*Text*
· · · · · · ·

Animal Models: Flies, Fish, and Yeast


The molecular pathogenesis of human cancer is a complex process that often requires the cooperation of genetic mutations within many cellular pathways that ultimately lead to tumorigenesis. Simple model organisms with conserved genes and developmental pathways offer systems with which to dissect the role of individual genes and their contribution to the development of cancer in vivo. From single-celled yeasts to vertebrate fish such as the zebrafish, each model system provides its own unique strengths with which to identify new genes and to elucidate genetic interactions required for the development of cancer.

Why Use a Simple Model Organism?

Cancer develops as a result of disruption of the normal physiological processes of cell growth, differentiation, and proliferation. Genes involved in these processes encode transcription factors and other regulatory proteins controlling the cell cycle, apoptosis, and survival. Many of these genes, found in the simplest eukaryotes, are conserved with higher species. Over several decades the development of tools for forward genetic analysis based on phenotype in simple organisms has led to yeasts (Saccharomyces cerevisiae) , the fruit fly (Drosophila melanogaster) , and more recently the zebrafish (Danio rerio) emerging as the key simple organisms for investigating cancer genetics ( Figure 8-1 ).

· · · · · · ·

*Dataset entries*

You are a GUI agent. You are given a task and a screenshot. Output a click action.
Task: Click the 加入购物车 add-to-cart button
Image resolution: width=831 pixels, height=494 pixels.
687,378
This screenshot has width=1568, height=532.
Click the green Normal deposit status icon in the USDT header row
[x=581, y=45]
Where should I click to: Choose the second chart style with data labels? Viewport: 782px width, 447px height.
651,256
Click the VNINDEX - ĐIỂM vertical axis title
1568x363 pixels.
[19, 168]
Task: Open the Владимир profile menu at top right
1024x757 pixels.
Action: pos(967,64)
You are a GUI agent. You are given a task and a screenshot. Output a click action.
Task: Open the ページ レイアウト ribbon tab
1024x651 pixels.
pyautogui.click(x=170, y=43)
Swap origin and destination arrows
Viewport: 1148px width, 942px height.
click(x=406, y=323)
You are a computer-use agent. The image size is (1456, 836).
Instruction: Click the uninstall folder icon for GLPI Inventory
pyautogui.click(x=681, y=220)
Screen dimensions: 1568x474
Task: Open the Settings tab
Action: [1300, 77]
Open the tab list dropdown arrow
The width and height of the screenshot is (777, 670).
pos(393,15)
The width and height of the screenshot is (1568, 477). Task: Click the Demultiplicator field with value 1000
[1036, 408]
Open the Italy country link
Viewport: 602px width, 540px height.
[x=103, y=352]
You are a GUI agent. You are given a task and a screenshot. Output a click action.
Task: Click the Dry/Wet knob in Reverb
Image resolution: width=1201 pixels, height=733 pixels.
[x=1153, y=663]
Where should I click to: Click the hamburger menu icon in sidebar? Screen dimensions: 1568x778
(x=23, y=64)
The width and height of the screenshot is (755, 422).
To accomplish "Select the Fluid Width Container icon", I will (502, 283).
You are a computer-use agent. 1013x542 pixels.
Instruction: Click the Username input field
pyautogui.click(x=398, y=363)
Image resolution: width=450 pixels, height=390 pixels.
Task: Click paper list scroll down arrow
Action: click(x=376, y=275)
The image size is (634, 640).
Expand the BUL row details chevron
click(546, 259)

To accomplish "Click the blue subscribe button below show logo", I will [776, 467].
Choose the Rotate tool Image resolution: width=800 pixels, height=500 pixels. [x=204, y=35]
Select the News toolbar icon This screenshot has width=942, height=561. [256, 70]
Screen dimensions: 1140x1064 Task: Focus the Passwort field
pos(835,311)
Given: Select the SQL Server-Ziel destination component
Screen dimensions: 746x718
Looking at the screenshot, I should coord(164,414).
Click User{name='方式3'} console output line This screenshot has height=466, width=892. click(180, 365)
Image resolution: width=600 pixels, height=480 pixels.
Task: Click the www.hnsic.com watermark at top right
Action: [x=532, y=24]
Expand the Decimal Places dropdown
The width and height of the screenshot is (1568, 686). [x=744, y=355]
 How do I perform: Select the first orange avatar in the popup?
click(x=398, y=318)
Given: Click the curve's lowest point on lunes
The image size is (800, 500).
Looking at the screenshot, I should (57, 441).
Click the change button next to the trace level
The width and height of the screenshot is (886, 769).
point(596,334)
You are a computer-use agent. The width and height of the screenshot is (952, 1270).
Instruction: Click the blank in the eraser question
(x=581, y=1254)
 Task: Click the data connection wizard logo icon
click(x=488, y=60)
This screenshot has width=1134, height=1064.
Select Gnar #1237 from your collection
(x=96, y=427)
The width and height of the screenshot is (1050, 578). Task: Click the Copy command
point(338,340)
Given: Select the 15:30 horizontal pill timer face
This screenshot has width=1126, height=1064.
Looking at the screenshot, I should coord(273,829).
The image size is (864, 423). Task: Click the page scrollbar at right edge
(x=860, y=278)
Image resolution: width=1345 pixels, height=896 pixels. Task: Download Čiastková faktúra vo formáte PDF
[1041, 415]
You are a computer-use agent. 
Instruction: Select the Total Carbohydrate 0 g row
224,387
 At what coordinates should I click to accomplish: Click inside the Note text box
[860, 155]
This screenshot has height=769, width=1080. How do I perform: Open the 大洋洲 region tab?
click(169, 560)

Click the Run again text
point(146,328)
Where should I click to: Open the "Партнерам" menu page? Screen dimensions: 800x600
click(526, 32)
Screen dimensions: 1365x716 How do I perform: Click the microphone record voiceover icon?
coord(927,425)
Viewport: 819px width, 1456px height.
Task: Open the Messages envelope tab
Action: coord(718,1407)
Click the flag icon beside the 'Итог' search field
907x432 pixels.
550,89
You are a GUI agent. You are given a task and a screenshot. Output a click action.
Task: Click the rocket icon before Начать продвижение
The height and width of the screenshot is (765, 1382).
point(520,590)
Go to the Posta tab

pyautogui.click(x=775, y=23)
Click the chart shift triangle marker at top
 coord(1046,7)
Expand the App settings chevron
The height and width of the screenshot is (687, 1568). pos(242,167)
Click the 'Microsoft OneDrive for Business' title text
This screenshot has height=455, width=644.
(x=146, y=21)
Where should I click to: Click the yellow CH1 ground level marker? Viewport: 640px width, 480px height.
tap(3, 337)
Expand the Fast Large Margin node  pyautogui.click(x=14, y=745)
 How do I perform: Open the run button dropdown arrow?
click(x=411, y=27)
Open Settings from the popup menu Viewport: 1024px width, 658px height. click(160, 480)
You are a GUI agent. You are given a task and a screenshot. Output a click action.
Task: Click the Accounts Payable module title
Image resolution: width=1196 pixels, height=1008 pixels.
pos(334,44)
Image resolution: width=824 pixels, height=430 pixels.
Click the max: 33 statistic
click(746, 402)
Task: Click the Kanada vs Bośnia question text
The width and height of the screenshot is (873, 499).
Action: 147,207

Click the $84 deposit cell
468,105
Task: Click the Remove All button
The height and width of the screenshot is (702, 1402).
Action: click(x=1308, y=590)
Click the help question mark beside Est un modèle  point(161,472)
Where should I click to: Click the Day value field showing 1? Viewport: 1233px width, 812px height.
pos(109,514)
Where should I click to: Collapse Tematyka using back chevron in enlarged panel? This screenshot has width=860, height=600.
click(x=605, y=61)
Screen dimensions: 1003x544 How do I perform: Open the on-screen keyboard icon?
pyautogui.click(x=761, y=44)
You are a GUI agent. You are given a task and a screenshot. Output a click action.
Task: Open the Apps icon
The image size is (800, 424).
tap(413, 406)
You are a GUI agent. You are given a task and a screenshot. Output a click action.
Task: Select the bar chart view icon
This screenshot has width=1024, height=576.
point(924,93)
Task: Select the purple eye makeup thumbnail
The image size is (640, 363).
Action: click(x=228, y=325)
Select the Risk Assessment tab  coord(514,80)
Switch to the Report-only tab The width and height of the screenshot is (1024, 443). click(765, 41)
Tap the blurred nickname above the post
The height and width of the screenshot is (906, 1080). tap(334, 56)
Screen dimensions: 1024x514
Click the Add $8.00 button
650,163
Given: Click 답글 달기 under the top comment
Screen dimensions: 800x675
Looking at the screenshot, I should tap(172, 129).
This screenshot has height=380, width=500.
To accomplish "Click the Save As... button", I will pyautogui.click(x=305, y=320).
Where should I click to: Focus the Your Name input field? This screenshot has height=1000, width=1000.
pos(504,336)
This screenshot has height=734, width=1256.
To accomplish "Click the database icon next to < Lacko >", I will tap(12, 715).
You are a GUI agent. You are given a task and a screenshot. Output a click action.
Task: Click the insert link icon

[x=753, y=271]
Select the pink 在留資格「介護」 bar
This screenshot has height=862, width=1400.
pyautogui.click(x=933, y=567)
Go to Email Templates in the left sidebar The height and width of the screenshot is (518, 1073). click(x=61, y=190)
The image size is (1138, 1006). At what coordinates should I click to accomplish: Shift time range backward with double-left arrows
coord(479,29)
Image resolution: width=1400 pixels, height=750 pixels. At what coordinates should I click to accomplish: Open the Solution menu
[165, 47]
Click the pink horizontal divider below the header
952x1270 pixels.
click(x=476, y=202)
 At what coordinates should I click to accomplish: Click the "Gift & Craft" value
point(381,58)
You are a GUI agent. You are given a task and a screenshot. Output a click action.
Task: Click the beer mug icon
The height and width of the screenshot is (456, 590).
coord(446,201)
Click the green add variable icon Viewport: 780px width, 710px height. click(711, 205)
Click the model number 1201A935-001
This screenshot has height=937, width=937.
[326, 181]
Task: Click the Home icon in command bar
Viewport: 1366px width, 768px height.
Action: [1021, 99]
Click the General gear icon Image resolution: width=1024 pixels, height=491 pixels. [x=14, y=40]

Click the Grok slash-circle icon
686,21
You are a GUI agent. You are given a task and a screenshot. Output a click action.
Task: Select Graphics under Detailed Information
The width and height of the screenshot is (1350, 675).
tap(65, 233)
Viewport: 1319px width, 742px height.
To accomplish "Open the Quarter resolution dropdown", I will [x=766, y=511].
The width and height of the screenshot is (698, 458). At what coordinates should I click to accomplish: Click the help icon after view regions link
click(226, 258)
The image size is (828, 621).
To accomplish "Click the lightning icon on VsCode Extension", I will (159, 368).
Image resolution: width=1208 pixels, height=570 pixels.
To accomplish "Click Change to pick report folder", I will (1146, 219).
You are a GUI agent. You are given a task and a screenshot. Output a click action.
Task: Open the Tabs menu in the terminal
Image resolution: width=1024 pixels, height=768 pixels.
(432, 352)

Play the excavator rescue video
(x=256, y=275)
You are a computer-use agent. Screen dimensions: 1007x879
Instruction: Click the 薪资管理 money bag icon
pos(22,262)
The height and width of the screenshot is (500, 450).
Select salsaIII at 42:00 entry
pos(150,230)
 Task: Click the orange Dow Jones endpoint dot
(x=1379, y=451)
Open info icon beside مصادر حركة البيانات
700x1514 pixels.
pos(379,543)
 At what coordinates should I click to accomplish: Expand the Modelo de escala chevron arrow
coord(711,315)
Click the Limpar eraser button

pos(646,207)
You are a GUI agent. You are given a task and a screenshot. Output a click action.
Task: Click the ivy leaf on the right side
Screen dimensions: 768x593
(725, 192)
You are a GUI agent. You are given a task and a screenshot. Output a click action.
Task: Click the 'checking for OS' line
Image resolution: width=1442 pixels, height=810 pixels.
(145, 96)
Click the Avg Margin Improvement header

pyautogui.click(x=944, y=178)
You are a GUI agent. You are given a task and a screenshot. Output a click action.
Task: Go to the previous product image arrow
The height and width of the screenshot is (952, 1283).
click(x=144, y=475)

· · · · · · ·

*Work order A*
Reproduce the passage on simple model organisms from "Animal Models: Flies, Fish, and" to "Simple Model Organism?".
*Work order B*
Answer these questions from the passage on simple model organisms:
(i) According to the passage, what does the molecular pathogenesis of human cancer often require?
(ii) Disruption of which normal physiological processes does the passage say causes cancer to develop?
(iii) What species name does the passage give for the zebrafish?

*Written reply A*
Animal Models: Flies, Fish, and Yeast


The molecular pathogenesis of human cancer is a complex process that often requires the cooperation of genetic mutations within many cellular pathways that ultimately lead to tumorigenesis. Simple model organisms with conserved genes and developmental pathways offer systems with which to dissect the role of individual genes and their contribution to the development of cancer in vivo. From single-celled yeasts to vertebrate fish such as the zebrafish, each model system provides its own unique strengths with which to identify new genes and to elucidate genetic interactions required for the development of cancer.

Why Use a Simple Model Organism?

*Written reply B*
(i) The cooperation of genetic mutations within many cellular pathways that ultimately lead to tumorigenesis.
(ii) Cell growth, differentiation, and proliferation.
(iii) Danio rerio.